[TransWarp] Constraints on model attributes
Phillip J. Eby
pje at telecommunity.com
Sun Jul 27 15:29:00 EDT 2003
At 12:01 AM 7/27/03 +0200, Roché Compaan wrote:
>Are type constraints actually enforced, because I just created a very simple
>class with a model.Attribute with referencedType set to model.String and
>no exception was raised when I assigned an integer to it. Mmm, it seems
>you have to define normalize:
>
> def mdl_normalize(value):
> """Return 'value' normalized to the type, or raise error if invalid
>
> If a type does not supply this method, features using the type
> will accept any value."""
>
>If this is the case then I will have to subclass most types to enforce
>type constraints.
Yes. I preferred to err on the side of Pythonicness; ordinarily attributes
are untyped.
> > >I am very familiar with Formulator and the form generation code in Zope
> > >3 and it would be rather trivial to implement something like it for
> > >PEAK.
> >
> > That's good to hear; I've been worried about that.
>
>How so?
Just in a general sense, nothing specific.
>The normalize function will be most helpful for what I want to do but it
>feels funny to define 'normalize' on a feature when I actually want to
>'validate'. What is the background to 'normalize'?

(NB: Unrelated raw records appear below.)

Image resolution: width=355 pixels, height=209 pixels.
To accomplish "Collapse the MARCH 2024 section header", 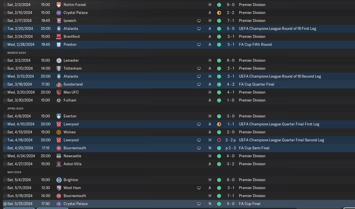I will (x=17, y=53).
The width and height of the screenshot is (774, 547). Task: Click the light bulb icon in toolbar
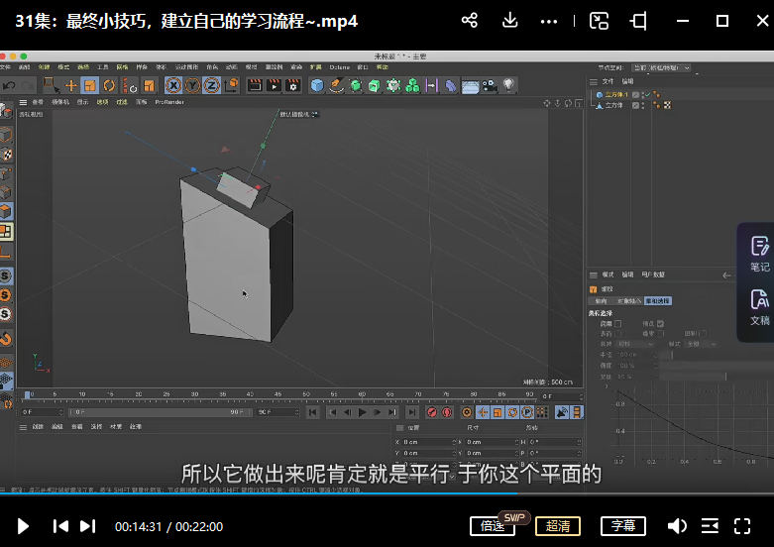click(509, 86)
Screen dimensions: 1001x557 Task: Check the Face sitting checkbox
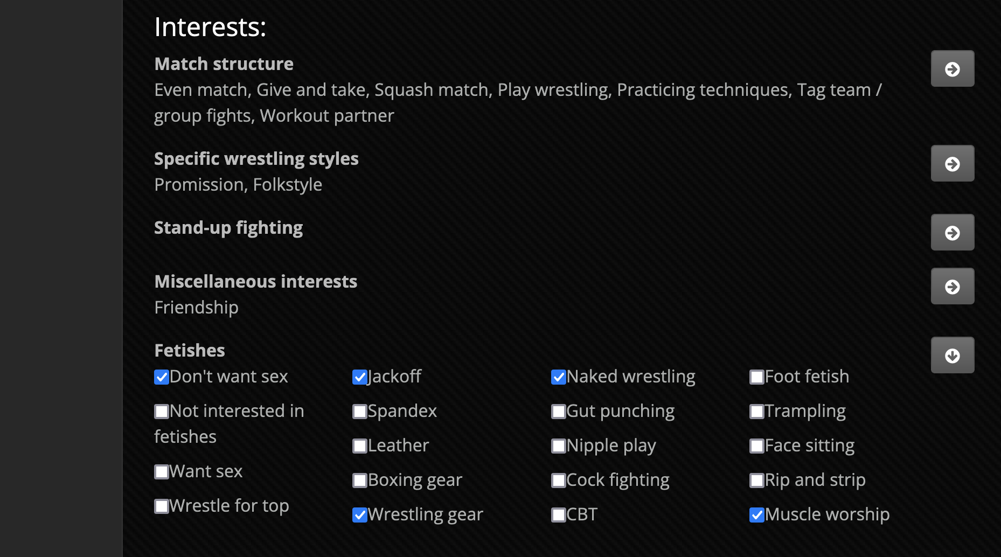pyautogui.click(x=757, y=446)
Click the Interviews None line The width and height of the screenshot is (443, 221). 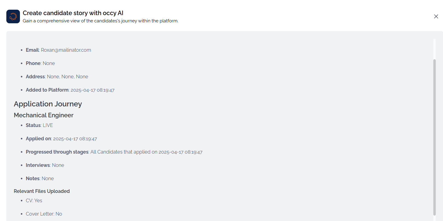pos(45,165)
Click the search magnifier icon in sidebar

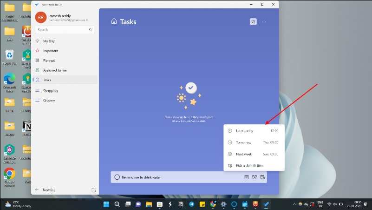[91, 29]
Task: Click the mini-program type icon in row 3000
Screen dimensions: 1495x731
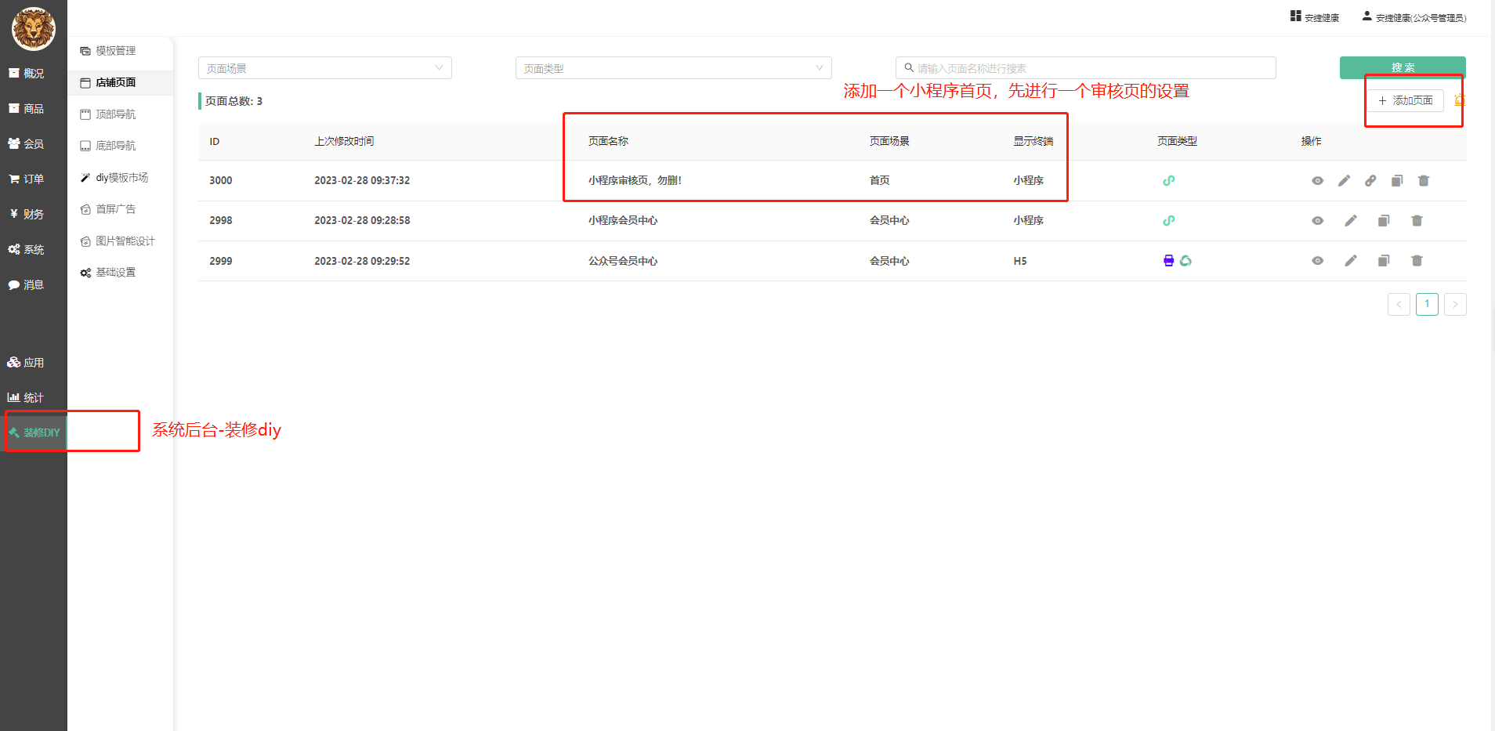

To "normalize" a value means to adapt or convert it to the appropriate
type, range, or whatever for that feature (or raise an error if such
conversion is not possible).
If what you really want is to "validate", you probably don't want to use
any of the existing machinery. Instead, you should define an interface
expected of features, that defines a validation method, and then require
features to have that method.
The distinction in my mind between normalization and validation, is that to
validate, you want to validate *all* your values and assemble a series of
messages, so that you can give them all to the user. So, you don't want to
throw an error in the midst of modifying, say, a multi-element sequence
because one of the items is wrong. You just want to validate the values
and see if they're okay.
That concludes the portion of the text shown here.